Reminiscent of the pledge card New Labour produced in the 1990s, famously promoted by former Deputy Prime Minister John Prescott, John McDonnell, launching the party’s new version, said: “Labour's new pledge card sets out our offer to restore dignity and proper support for older people after being abandoned by the Conservatives.

“Older people have had their pensions threatened under the Tories and nearly four million women born in the 1950s had their pensions robbed.

“The scandalous state of the care system is perhaps the biggest crisis facing our country. Labour will build a new National Care Service with free care for those who need it at the heart," added the Shadow Chancellor.

Labour HQ said that the Conservatives had cut £8 billion from social care since 2010 but did not allocate a single penny extra to the service in their election manifesto, launched on Sunday. It pointed out how Age UK had estimated that some 1.5 million older people were not getting the care they needed.

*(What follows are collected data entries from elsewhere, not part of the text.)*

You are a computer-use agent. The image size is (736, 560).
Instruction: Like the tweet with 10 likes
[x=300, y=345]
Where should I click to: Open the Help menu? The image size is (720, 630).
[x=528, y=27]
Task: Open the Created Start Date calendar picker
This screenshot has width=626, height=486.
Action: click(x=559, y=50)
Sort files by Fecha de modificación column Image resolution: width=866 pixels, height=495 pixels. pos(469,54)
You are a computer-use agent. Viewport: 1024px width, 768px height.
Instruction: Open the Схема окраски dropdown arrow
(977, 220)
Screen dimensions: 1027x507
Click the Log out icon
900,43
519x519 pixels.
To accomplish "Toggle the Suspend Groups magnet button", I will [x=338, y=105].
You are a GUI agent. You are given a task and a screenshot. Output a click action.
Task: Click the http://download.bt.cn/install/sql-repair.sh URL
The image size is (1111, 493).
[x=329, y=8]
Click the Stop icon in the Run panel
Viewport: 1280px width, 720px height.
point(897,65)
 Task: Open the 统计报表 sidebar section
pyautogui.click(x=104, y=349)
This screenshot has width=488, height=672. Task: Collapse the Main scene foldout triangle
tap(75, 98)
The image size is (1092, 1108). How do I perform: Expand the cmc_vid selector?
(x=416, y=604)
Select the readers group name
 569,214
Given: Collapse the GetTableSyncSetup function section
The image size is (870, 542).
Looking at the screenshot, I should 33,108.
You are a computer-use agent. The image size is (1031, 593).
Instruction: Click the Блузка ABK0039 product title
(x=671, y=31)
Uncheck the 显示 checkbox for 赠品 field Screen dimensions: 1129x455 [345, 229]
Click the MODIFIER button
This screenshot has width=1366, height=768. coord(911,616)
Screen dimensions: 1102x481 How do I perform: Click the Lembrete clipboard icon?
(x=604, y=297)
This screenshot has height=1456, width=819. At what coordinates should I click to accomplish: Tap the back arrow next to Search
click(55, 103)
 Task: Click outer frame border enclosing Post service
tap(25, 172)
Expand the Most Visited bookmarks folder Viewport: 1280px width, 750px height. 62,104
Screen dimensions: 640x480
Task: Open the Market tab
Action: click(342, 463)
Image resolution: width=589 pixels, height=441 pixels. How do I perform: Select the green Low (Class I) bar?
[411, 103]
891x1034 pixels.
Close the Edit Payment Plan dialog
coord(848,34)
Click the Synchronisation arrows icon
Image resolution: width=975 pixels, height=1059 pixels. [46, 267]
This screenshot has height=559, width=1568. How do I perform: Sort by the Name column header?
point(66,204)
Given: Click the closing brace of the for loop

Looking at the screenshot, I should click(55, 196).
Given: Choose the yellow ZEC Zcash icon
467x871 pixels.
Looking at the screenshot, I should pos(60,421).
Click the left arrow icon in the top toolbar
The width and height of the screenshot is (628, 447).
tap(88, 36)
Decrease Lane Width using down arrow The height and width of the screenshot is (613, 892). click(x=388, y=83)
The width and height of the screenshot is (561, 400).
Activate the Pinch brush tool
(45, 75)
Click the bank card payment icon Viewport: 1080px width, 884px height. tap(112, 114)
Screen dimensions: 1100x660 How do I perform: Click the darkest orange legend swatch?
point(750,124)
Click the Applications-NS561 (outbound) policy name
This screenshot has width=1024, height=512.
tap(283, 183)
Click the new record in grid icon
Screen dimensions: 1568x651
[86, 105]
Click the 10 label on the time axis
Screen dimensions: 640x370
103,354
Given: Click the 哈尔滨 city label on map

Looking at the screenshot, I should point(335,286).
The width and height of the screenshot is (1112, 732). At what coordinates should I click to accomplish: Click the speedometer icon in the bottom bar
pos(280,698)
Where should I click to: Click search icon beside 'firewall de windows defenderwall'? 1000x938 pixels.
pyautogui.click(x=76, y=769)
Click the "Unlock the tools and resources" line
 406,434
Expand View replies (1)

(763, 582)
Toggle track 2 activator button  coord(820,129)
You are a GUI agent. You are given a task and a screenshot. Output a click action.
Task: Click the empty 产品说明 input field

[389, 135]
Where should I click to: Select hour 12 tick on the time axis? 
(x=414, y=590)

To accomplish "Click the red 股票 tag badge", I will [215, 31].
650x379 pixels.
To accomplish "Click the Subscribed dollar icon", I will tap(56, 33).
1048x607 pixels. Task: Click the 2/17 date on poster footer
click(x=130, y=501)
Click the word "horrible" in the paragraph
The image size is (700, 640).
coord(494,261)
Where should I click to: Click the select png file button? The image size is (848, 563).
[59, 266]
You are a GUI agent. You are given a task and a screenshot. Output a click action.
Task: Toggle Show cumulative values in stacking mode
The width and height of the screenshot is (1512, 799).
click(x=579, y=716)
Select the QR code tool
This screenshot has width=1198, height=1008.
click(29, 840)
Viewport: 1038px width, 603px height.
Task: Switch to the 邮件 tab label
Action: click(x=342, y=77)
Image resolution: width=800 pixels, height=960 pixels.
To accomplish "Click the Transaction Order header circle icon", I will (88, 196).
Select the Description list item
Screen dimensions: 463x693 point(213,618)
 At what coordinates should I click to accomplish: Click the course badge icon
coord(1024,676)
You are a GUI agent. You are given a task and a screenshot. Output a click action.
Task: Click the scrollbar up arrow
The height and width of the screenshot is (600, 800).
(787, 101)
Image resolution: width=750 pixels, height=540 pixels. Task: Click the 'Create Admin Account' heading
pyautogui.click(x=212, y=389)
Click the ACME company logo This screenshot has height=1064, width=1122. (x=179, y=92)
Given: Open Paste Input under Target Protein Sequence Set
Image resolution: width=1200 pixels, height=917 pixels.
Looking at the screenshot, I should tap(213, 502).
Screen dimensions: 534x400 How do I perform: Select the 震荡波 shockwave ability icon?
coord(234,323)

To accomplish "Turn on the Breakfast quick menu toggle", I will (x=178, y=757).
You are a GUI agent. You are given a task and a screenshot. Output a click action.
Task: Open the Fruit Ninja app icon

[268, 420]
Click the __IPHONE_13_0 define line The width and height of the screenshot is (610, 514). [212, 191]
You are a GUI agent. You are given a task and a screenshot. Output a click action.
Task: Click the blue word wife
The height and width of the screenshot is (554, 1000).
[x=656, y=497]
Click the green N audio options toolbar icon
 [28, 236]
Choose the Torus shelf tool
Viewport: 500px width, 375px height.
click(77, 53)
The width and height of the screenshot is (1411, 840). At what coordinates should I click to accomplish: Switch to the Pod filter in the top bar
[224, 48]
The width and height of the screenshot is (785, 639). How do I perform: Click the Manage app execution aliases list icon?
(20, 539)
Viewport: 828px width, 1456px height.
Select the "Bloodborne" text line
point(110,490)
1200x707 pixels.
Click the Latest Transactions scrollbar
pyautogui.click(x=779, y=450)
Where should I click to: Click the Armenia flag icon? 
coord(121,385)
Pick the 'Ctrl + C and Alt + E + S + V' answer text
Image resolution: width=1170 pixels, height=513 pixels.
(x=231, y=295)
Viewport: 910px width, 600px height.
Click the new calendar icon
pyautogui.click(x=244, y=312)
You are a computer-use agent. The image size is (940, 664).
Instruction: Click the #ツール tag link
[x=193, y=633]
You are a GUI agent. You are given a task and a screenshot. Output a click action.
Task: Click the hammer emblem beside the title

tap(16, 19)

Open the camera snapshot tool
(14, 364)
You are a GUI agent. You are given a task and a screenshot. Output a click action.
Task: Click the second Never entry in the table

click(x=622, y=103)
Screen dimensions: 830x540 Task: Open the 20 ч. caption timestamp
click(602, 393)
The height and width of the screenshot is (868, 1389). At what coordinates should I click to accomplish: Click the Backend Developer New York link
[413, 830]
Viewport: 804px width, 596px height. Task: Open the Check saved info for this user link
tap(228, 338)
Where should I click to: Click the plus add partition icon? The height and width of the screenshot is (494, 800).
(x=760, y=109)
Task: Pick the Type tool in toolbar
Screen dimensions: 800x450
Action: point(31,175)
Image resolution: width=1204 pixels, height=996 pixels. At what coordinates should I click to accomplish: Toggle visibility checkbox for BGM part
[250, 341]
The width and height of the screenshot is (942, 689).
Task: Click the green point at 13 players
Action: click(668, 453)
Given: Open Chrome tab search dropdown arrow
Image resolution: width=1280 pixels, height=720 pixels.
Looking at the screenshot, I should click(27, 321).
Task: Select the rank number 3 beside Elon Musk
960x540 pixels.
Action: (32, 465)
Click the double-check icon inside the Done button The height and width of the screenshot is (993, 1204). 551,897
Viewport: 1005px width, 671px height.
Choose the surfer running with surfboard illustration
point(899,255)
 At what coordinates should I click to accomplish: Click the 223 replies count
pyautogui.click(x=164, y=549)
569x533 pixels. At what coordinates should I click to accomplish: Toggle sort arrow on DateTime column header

The pledge card aimed at Britain's 12 million pensioners will include plans to:

*reinstate free TV licences for the over-75s;

*compensate nearly four million WASPI women, who “lost out unfairly” when the change in the state pension age was changed;

*invest in Warm Homes for All with insulation for every home – Labour insists its programme will cut annual household energy bills by more than £400;

*introduce free personal care and invest £10.8 billion in social care provision south of the border;

*keep free bus passes for older people;

*restore 3,000 bus routes in England cut under the Tories as well as return powers to councils to regulate services and

*end the injustice of the state “skimming 50 per cent off” the mineworkers’ pensions schemes.